══ Information provided

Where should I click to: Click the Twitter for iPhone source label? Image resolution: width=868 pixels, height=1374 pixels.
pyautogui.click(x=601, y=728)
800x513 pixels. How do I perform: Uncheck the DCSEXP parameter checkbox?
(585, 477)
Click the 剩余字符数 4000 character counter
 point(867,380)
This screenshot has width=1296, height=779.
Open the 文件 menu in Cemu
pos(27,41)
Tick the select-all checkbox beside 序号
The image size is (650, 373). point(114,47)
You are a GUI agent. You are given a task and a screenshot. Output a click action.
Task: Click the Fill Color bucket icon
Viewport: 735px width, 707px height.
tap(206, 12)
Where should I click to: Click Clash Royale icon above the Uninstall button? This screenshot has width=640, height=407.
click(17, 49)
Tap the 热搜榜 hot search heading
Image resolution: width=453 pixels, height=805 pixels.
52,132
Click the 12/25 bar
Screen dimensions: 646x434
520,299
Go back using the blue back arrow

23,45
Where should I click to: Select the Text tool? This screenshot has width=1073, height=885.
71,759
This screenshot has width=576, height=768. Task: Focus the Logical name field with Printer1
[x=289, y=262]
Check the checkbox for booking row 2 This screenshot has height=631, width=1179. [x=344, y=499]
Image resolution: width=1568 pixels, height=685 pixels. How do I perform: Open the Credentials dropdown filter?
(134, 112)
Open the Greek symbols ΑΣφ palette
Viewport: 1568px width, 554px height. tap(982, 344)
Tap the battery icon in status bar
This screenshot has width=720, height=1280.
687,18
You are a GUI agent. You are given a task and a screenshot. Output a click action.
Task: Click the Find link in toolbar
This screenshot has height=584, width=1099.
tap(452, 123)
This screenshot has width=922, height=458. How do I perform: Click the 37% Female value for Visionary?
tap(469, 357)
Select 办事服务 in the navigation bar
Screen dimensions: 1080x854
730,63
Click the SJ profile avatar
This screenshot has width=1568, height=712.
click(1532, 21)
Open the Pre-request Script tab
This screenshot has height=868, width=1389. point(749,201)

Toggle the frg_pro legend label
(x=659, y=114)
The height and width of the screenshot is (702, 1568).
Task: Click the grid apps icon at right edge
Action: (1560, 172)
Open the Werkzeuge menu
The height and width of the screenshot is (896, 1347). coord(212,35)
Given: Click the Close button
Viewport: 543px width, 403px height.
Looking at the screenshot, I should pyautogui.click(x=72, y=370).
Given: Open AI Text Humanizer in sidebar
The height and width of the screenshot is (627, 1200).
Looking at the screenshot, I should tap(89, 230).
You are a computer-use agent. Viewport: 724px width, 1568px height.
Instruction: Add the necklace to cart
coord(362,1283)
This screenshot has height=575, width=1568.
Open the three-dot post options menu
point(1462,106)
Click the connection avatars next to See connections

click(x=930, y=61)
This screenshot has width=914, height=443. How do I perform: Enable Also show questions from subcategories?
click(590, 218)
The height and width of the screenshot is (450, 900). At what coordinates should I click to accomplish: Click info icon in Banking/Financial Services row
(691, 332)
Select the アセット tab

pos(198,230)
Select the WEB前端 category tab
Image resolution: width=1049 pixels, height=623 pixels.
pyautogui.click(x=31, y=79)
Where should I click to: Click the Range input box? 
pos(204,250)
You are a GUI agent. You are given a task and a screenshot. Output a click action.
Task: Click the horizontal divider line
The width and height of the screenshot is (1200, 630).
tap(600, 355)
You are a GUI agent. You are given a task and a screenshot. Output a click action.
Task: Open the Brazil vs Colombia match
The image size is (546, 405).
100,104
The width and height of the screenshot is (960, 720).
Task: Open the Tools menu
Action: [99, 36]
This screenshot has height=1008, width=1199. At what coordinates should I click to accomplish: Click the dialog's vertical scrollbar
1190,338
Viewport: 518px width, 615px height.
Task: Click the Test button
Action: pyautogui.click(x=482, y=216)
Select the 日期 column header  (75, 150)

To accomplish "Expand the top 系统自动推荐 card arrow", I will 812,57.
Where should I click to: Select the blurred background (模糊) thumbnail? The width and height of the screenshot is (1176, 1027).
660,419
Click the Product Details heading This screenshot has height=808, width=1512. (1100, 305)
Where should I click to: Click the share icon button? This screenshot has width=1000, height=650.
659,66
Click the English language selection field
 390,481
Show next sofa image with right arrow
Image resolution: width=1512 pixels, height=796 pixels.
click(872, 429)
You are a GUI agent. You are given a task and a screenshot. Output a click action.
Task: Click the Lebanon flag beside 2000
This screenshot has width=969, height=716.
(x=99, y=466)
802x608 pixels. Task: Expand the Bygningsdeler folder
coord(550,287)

════

## What the task asks
Print all of the data exactly as it stands above.

## Answer box
Where should I click to: Click the Twitter for iPhone source label? Image resolution: width=868 pixels, height=1374 pixels.
pyautogui.click(x=601, y=728)
800x513 pixels. How do I perform: Uncheck the DCSEXP parameter checkbox?
(585, 477)
Click the 剩余字符数 4000 character counter
 point(867,380)
This screenshot has width=1296, height=779.
Open the 文件 menu in Cemu
pos(27,41)
Tick the select-all checkbox beside 序号
The image size is (650, 373). point(114,47)
You are a GUI agent. You are given a task and a screenshot. Output a click action.
Task: Click the Fill Color bucket icon
Viewport: 735px width, 707px height.
tap(206, 12)
Where should I click to: Click Clash Royale icon above the Uninstall button? This screenshot has width=640, height=407.
click(17, 49)
Tap the 热搜榜 hot search heading
Image resolution: width=453 pixels, height=805 pixels.
52,132
Click the 12/25 bar
Screen dimensions: 646x434
520,299
Go back using the blue back arrow

23,45
Where should I click to: Select the Text tool? This screenshot has width=1073, height=885.
71,759
This screenshot has width=576, height=768. Task: Focus the Logical name field with Printer1
[x=289, y=262]
Check the checkbox for booking row 2 This screenshot has height=631, width=1179. [x=344, y=499]
Image resolution: width=1568 pixels, height=685 pixels. How do I perform: Open the Credentials dropdown filter?
(134, 112)
Open the Greek symbols ΑΣφ palette
Viewport: 1568px width, 554px height. tap(982, 344)
Tap the battery icon in status bar
This screenshot has width=720, height=1280.
687,18
You are a GUI agent. You are given a task and a screenshot. Output a click action.
Task: Click the Find link in toolbar
This screenshot has height=584, width=1099.
tap(452, 123)
This screenshot has width=922, height=458. How do I perform: Click the 37% Female value for Visionary?
tap(469, 357)
Select 办事服务 in the navigation bar
Screen dimensions: 1080x854
730,63
Click the SJ profile avatar
This screenshot has width=1568, height=712.
click(1532, 21)
Open the Pre-request Script tab
This screenshot has height=868, width=1389. point(749,201)

Toggle the frg_pro legend label
(x=659, y=114)
The height and width of the screenshot is (702, 1568).
Task: Click the grid apps icon at right edge
Action: (1560, 172)
Open the Werkzeuge menu
The height and width of the screenshot is (896, 1347). coord(212,35)
Given: Click the Close button
Viewport: 543px width, 403px height.
Looking at the screenshot, I should pyautogui.click(x=72, y=370).
Given: Open AI Text Humanizer in sidebar
The height and width of the screenshot is (627, 1200).
Looking at the screenshot, I should tap(89, 230).
You are a computer-use agent. Viewport: 724px width, 1568px height.
Instruction: Add the necklace to cart
coord(362,1283)
This screenshot has height=575, width=1568.
Open the three-dot post options menu
point(1462,106)
Click the connection avatars next to See connections

click(x=930, y=61)
This screenshot has width=914, height=443. How do I perform: Enable Also show questions from subcategories?
click(590, 218)
The height and width of the screenshot is (450, 900). At what coordinates should I click to accomplish: Click info icon in Banking/Financial Services row
(691, 332)
Select the アセット tab

pos(198,230)
Select the WEB前端 category tab
Image resolution: width=1049 pixels, height=623 pixels.
pyautogui.click(x=31, y=79)
Where should I click to: Click the Range input box? 
pos(204,250)
You are a GUI agent. You are given a task and a screenshot. Output a click action.
Task: Click the horizontal divider line
The width and height of the screenshot is (1200, 630).
tap(600, 355)
You are a GUI agent. You are given a task and a screenshot. Output a click action.
Task: Open the Brazil vs Colombia match
The image size is (546, 405).
100,104
The width and height of the screenshot is (960, 720).
Task: Open the Tools menu
Action: [99, 36]
This screenshot has height=1008, width=1199. At what coordinates should I click to accomplish: Click the dialog's vertical scrollbar
1190,338
Viewport: 518px width, 615px height.
Task: Click the Test button
Action: pyautogui.click(x=482, y=216)
Select the 日期 column header  (75, 150)

To accomplish "Expand the top 系统自动推荐 card arrow", I will 812,57.
Where should I click to: Select the blurred background (模糊) thumbnail? The width and height of the screenshot is (1176, 1027).
660,419
Click the Product Details heading This screenshot has height=808, width=1512. (1100, 305)
Where should I click to: Click the share icon button? This screenshot has width=1000, height=650.
659,66
Click the English language selection field
 390,481
Show next sofa image with right arrow
Image resolution: width=1512 pixels, height=796 pixels.
click(872, 429)
You are a GUI agent. You are given a task and a screenshot. Output a click action.
Task: Click the Lebanon flag beside 2000
This screenshot has width=969, height=716.
(x=99, y=466)
802x608 pixels. Task: Expand the Bygningsdeler folder
coord(550,287)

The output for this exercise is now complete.